- **WHAT TO WORK ON**
• A. In the model helicopter FAQ, retype the passage starting with "While there may" and going on through "documents in order.".
• B. According to the model helicopter FAQ, what does the abbreviation AMA stand for?

- **PAGE**

So while the avionics may operate on a 2S lithium chemistry pack to use the right voltage level, you determine the capacity, which from us may range from 650mAh to 6000mAh. Most pilots select a B2S5000, a 2-cell, series pack, of 5000mA capacity and are happy.
But no matter what, always confirm voltage is in the proper range 'before' embarking on another sortie. As pilot in command it's your responsibility to operate the model in a safe manner and just like you wouldn't drive from Baltimore to New York on a near empty tank, the prudent pilot never flies without checking there's enough juice in the pack to complete the mission. Heads up!
What's required in the way of routine maintenance?
TL:DR - routine maintenance varies and includes, but is not limited to, examining the main and tail rotor blades for damage before flight, ensuring all nuts and bolts are secured, and that nothing has come loose (muffler bolt, fuel line, blade bolt, landing gear bolt, etc.) before operation. Look the machine over as if your life depended on it!
Other maintenance includes lubing the tail pitch slider ring with light machine oil before commencing operation for the day. Ditto the main pitch components. Check for lubrication at the main-rotor and tail-rotor thrust bearings, that the dampers have a dab of grease, and that in general the machine is airworthy before taking flight.
While there may be emergency landings, there's really no such thing as an emergency departure so take your time and confirm everything is safe and ready for flight before flying your model.
What's available in the way of places to fly and other with whom to fly, community?
TL:DR - we advise joining the AMA and ensure you have your FAA documents in order.
We're blessed in America to have a community level organization known as the AMA, for Academy of Model Aeronautics. The FAI (the World's Air Sports Federation or in French, the Fédération Aéronautique Internationale), are the world governing body to which AMA represents us on the national level with regard to air sports. The AMA is our umbrella for organizing, operating, and competition.
A nice thing is the AMA maintains a directory of clubs, so do a state lookup and then see who is nearest. While most folks only have one or two clubs nearby, I live in Central Florida and find it convenient to be a member of three different clubs out of maybe a dozen clubs in nearby driving range. Saying most folks have choices!
Beyond this, a few years back the Feds got involved with model airplanes and helicopters because big business was gearing up to enter the drone market in a big way. While this hasn't really panned out as some predicted, the unfortunate byproduct is modelers have been bigfooted and have come to the attention of the Federal Government. means you also need to comply with their regulations. Don't want to be caught with your pants down so heads up.
How do I improve my flying skills?
TL:DR - burn more fuel
Short and sweet, getting better means flying more, and flying with a plan. This last means don't just bore holes in the sky. Not if you want to improve. Specifically?
Simple, your body will clue you in. Find you don't like landing approaches left to right because the prevailing wind sees you landing into the wind right-to-left? Switch to the opposite side of the field and begin shooting approaches from left-to-right instead. Saying our body tells you what needs practice based on what you don't like doing.

- **DATA ENTRIES**
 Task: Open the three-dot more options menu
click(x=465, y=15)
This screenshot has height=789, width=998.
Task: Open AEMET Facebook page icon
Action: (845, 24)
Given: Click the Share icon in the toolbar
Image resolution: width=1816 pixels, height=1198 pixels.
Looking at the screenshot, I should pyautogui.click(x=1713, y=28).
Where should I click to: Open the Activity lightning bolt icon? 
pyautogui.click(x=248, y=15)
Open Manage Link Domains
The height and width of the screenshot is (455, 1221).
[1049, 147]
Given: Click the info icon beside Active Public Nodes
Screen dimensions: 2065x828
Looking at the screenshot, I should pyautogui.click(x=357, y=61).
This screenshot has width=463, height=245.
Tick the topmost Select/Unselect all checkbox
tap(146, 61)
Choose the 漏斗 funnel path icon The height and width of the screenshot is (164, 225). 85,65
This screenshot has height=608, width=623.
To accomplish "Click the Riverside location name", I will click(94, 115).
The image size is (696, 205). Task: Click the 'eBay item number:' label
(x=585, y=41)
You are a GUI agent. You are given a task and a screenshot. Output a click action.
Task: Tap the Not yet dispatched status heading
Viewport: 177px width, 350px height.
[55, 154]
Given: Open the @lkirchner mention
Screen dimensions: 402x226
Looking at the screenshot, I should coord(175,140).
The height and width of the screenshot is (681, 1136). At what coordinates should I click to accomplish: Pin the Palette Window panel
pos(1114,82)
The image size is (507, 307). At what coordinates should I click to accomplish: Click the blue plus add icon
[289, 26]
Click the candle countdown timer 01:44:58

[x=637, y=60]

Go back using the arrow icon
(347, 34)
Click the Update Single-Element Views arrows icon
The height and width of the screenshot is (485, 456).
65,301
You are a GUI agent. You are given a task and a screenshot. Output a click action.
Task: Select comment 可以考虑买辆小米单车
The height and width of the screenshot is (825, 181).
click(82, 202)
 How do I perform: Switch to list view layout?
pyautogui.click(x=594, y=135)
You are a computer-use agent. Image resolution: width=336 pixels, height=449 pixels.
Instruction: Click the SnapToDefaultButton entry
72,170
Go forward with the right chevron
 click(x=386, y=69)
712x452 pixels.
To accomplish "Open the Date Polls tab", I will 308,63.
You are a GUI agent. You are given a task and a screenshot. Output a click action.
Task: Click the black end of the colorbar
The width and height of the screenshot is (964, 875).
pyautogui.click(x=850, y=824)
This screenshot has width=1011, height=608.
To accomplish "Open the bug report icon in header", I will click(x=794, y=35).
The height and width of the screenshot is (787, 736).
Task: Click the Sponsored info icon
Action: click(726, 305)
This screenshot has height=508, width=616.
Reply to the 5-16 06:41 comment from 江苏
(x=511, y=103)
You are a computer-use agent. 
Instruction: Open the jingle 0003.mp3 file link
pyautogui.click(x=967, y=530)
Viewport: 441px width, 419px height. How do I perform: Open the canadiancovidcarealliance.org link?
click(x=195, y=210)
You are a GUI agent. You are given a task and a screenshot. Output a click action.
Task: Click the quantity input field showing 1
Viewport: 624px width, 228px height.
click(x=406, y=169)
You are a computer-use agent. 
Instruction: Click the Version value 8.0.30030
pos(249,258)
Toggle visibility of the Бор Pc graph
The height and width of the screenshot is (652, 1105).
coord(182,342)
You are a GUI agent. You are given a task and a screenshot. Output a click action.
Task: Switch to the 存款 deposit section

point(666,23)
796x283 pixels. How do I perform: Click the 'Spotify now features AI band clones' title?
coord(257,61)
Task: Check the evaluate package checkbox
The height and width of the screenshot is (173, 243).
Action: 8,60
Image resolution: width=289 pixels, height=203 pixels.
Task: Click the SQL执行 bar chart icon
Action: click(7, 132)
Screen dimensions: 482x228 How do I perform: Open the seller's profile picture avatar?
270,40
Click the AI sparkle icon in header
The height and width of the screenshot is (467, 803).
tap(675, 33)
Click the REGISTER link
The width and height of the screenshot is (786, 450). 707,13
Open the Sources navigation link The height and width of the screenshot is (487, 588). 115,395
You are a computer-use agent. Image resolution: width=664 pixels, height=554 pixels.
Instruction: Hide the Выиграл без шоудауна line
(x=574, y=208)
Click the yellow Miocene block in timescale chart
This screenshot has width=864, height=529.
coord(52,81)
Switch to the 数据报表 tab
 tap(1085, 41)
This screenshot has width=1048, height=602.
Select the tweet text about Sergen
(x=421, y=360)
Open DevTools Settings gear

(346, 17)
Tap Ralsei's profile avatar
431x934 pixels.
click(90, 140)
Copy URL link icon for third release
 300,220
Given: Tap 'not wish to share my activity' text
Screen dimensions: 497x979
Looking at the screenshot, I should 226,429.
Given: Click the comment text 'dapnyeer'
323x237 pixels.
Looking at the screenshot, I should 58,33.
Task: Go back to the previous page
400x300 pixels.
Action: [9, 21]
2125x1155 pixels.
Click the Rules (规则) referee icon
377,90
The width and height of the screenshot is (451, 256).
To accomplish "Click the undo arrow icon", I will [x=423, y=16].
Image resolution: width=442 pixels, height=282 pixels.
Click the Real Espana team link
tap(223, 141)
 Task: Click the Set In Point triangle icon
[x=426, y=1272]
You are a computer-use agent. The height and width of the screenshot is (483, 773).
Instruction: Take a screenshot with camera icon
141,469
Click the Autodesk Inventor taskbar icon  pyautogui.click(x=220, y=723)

- **EXERCISE RESPONSES**
• A.
While there may be emergency landings, there's really no such thing as an emergency departure so take your time and confirm everything is safe and ready for flight before flying your model.
What's available in the way of places to fly and other with whom to fly, community?
TL:DR - we advise joining the AMA and ensure you have your FAA documents in order.

• B. Academy of Model Aeronautics